§ **Description of the task**:
Show each line of the records below where the word "dropdown" occurs.

[Saved entries]
════════

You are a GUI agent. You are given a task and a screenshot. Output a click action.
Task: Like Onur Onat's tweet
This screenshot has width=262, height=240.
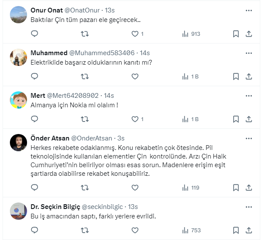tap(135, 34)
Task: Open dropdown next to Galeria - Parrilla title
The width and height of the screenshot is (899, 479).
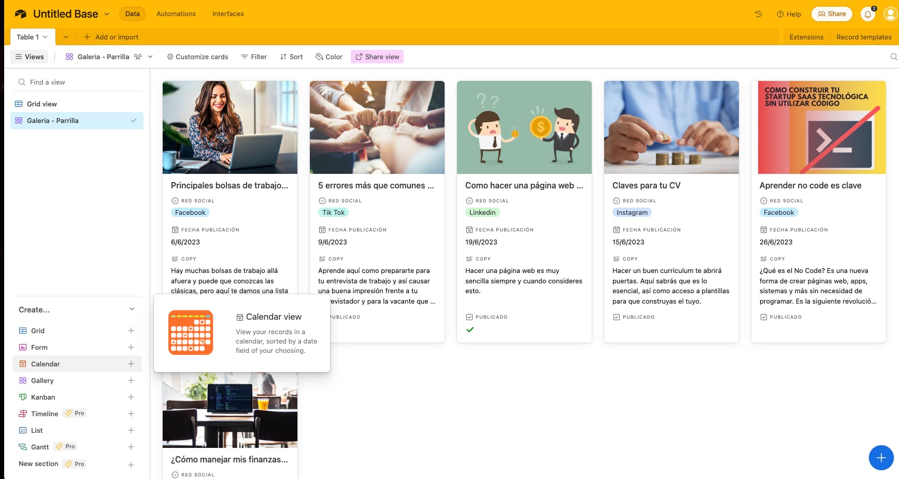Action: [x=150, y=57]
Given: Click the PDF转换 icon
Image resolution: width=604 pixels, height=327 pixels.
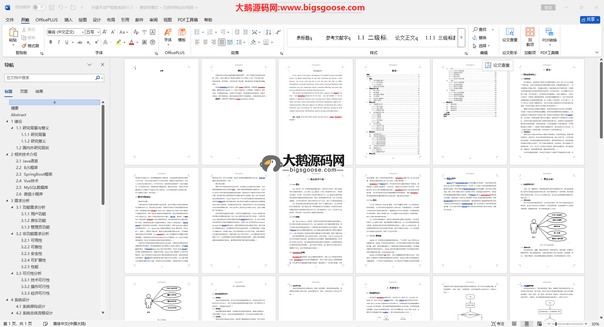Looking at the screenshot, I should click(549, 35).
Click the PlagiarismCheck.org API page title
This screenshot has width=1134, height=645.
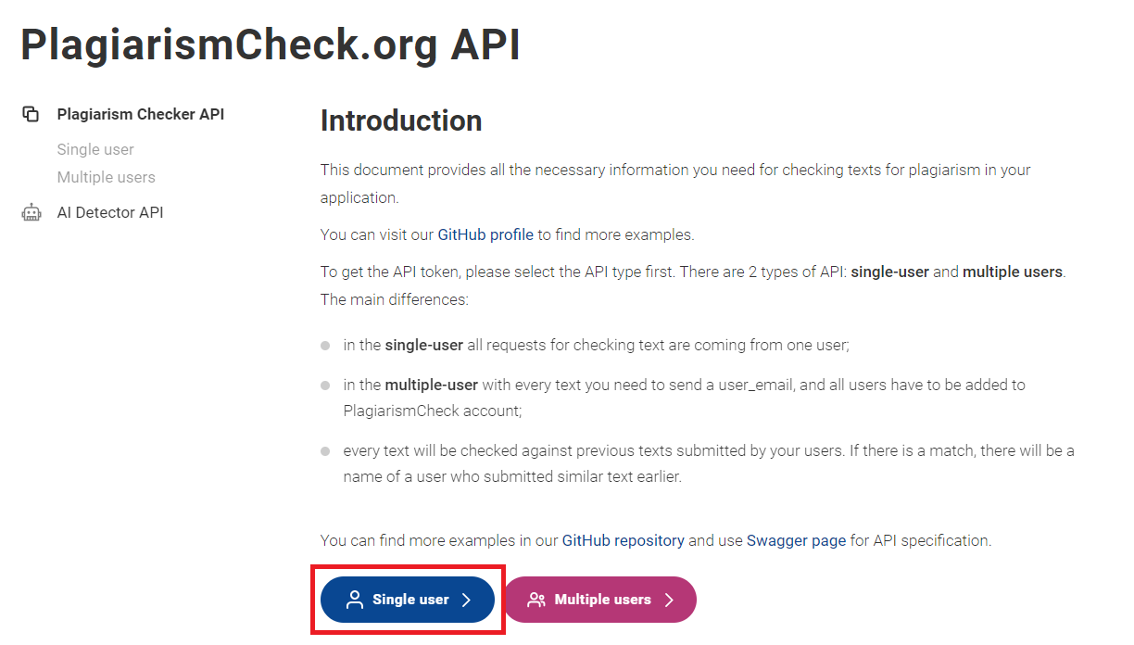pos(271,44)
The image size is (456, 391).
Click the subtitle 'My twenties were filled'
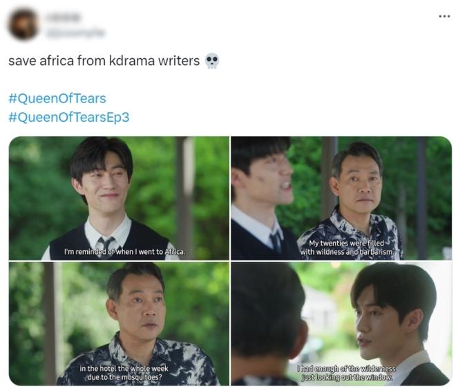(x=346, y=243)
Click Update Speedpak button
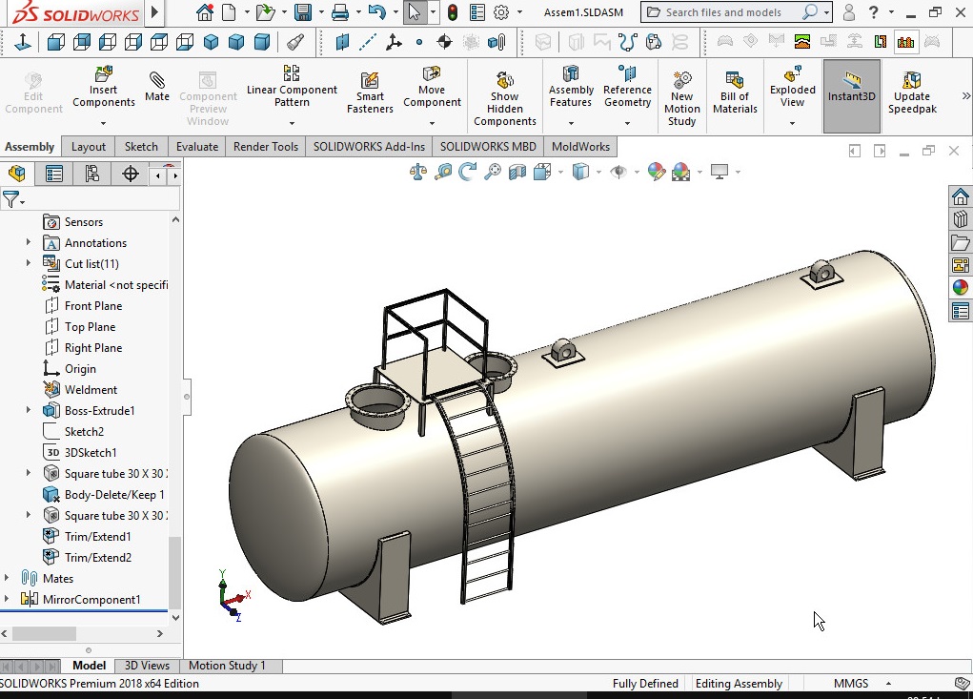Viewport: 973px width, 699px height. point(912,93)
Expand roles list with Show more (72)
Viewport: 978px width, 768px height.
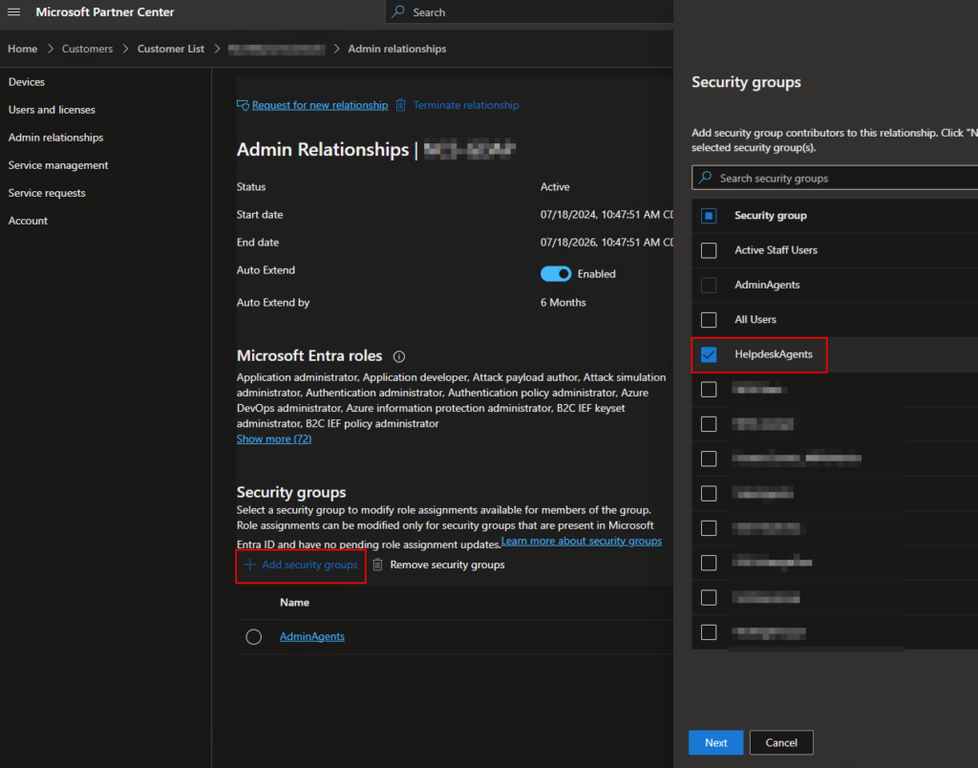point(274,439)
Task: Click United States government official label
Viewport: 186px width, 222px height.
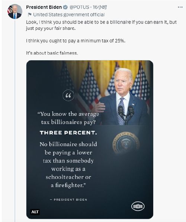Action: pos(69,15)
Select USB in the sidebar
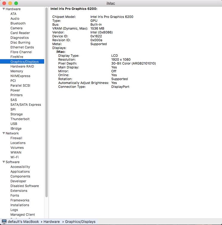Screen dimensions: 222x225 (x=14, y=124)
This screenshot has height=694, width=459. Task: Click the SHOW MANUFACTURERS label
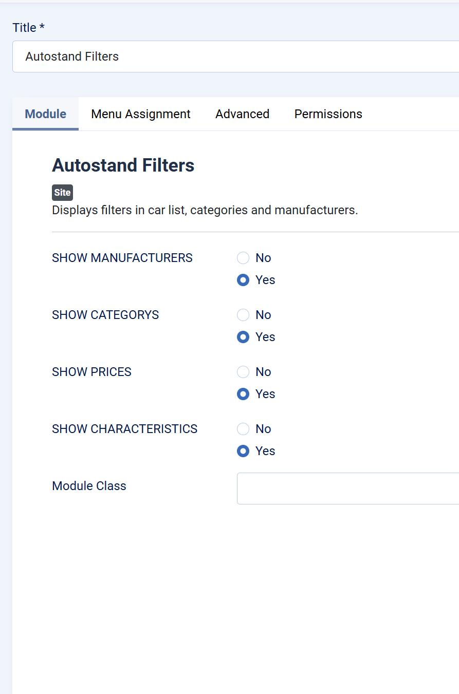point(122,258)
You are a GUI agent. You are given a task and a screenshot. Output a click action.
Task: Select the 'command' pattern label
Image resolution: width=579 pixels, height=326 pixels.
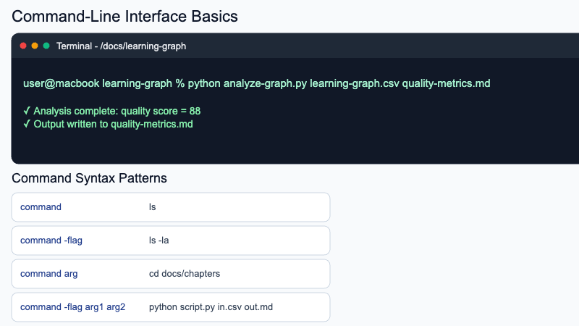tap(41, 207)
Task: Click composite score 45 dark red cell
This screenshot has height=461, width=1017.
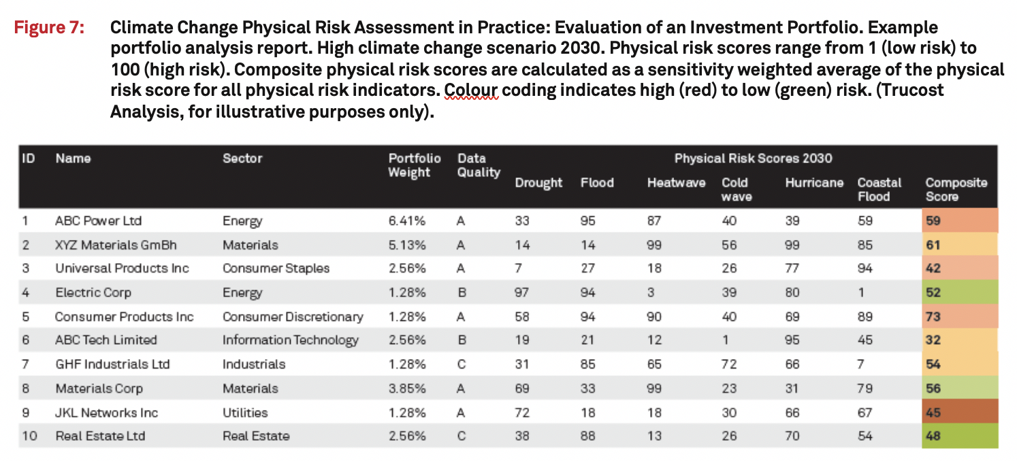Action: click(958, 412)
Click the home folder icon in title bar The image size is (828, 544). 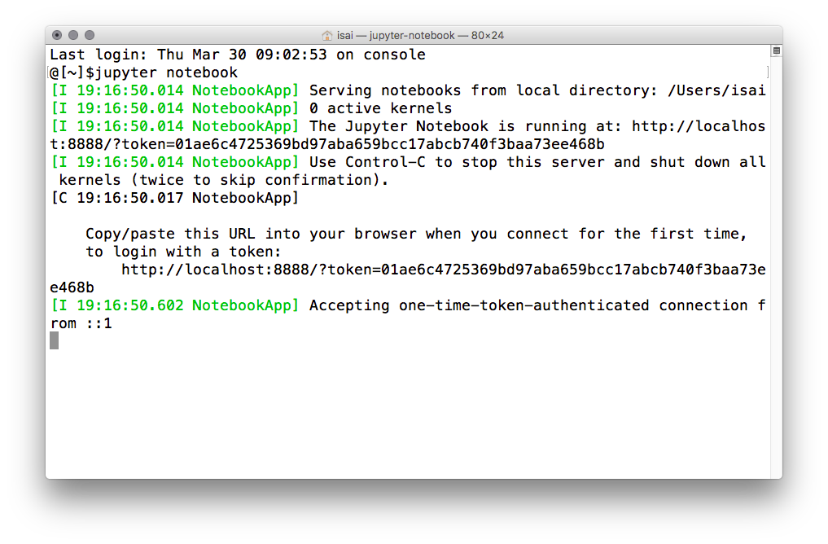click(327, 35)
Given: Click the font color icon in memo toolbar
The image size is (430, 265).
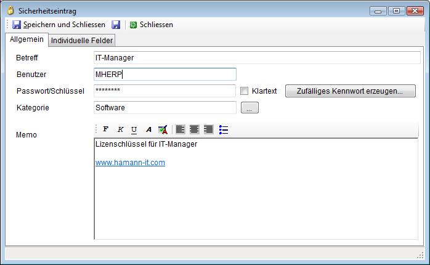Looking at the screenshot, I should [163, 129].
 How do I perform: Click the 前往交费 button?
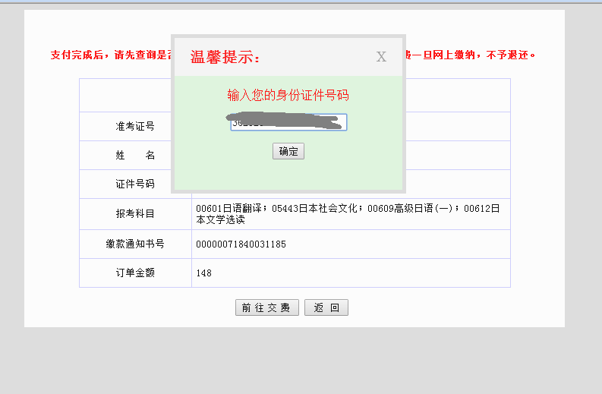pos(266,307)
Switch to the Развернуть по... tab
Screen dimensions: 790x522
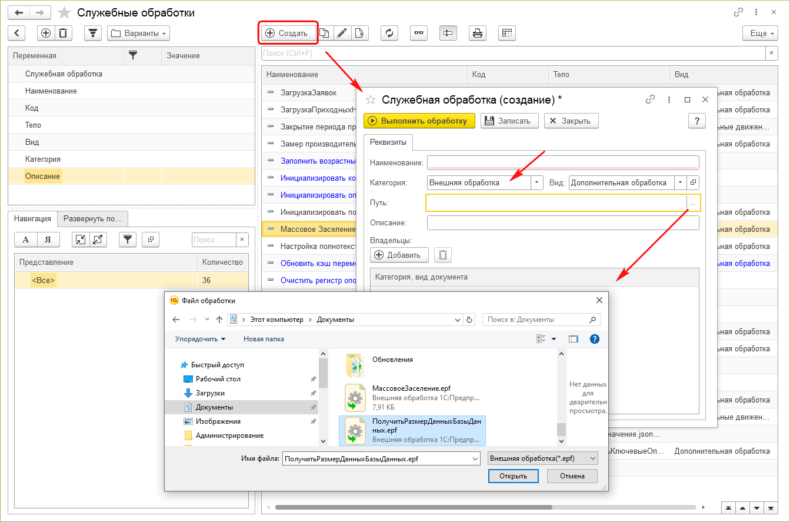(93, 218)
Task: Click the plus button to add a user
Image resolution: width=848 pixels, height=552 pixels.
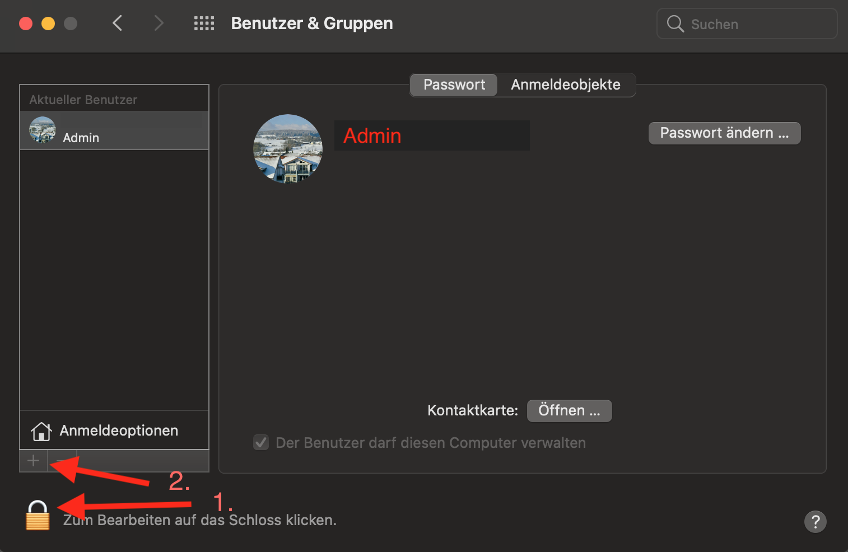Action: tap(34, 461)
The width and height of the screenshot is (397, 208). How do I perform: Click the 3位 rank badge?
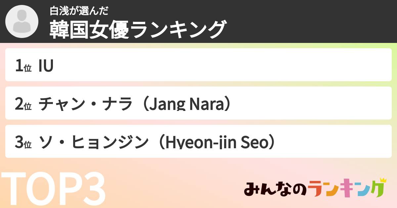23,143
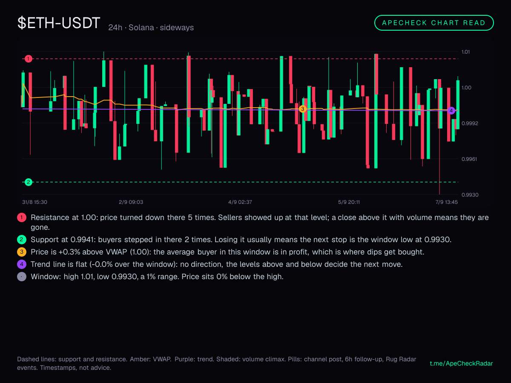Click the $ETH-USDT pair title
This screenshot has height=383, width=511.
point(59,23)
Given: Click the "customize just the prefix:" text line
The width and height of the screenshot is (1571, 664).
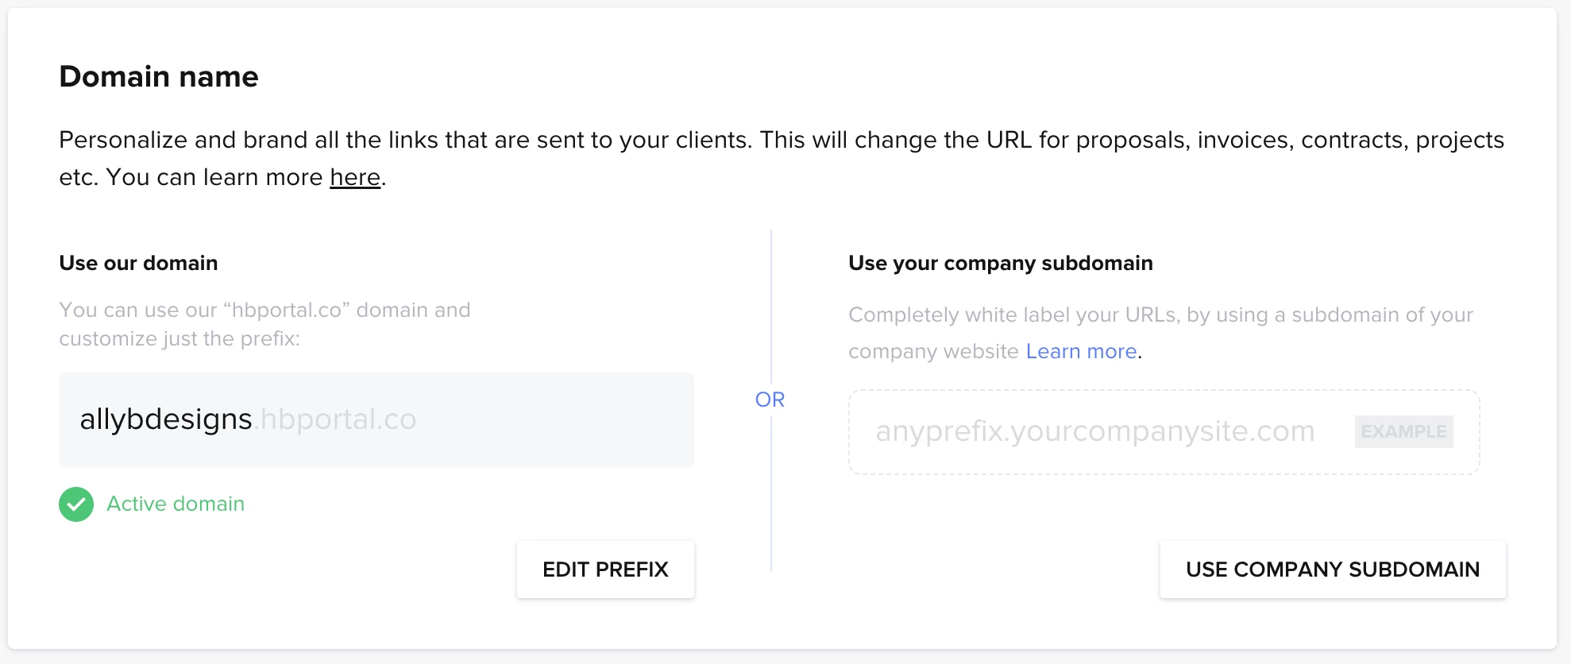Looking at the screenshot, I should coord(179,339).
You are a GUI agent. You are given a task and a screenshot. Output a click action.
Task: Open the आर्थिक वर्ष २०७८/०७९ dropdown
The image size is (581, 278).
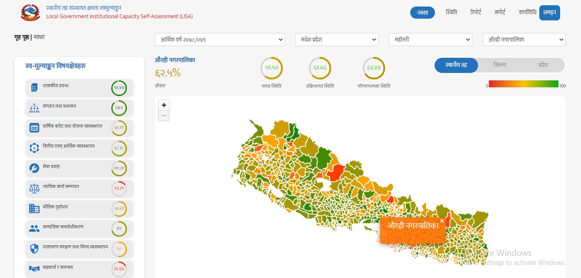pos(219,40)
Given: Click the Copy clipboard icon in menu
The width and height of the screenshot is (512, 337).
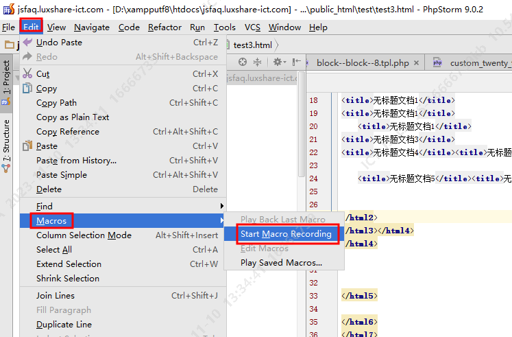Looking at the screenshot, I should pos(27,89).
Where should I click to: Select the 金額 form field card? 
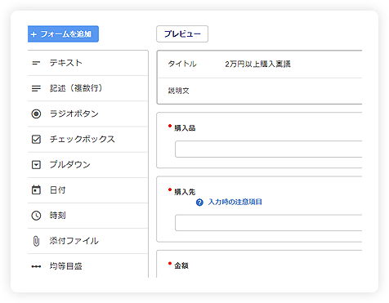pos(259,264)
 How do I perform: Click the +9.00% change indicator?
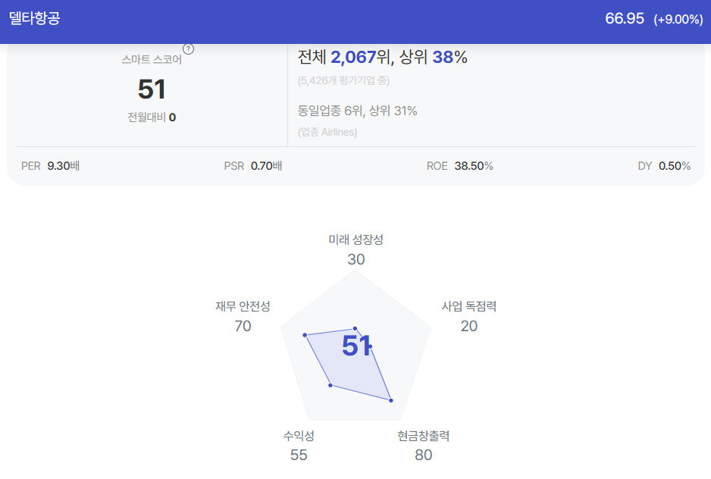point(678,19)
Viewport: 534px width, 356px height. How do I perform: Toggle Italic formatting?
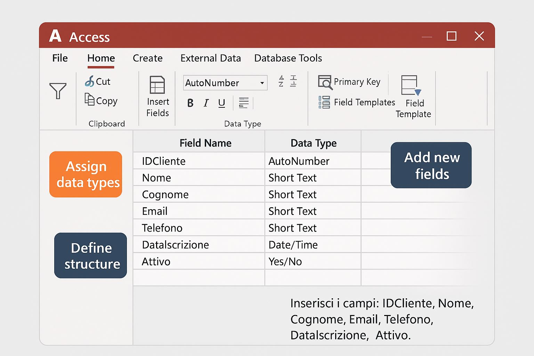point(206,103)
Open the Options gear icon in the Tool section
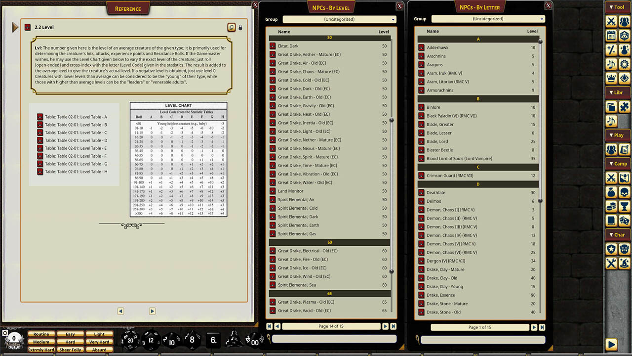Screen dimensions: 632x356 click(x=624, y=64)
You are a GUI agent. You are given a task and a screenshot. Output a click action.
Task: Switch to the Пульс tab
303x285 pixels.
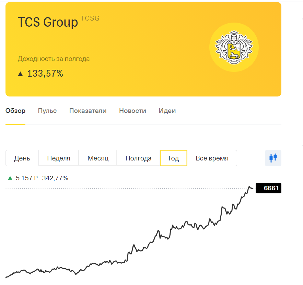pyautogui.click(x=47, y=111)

════════

§ **Task answer**:
Task: Open dropdown next to Galeria - Parrilla title
Task: Open the आर्थिक वर्ष २०७८/०७९ dropdown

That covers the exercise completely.